### Provided data
● ● ●

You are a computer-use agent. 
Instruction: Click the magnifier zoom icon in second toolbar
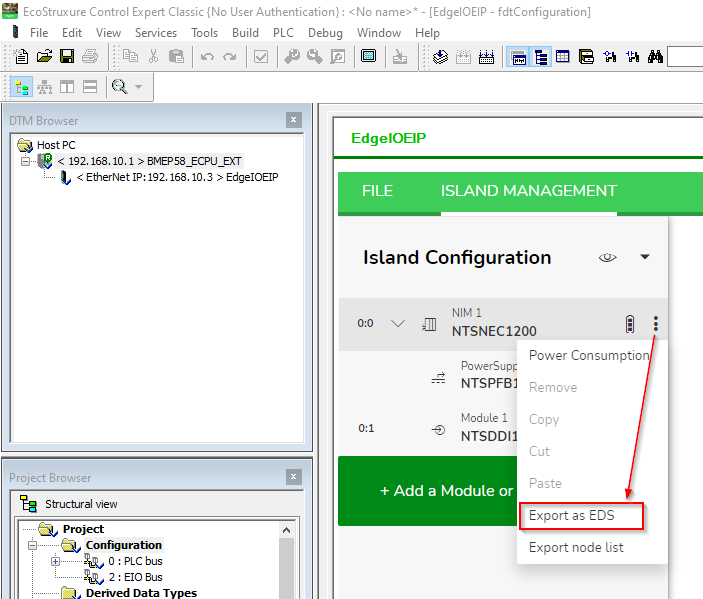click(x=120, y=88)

● ● ●

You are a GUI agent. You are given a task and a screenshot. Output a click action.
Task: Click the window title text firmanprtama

● ● ●

### What the task asks
The expected answer is an exact copy of the lines above, beginning at the line with "You are a GUI" and ending at the line with "Task: Click the", with both ends in.

### Expected answer
You are a GUI agent. You are given a task and a screenshot. Output a click action.
Task: Click the window title text firmanprtama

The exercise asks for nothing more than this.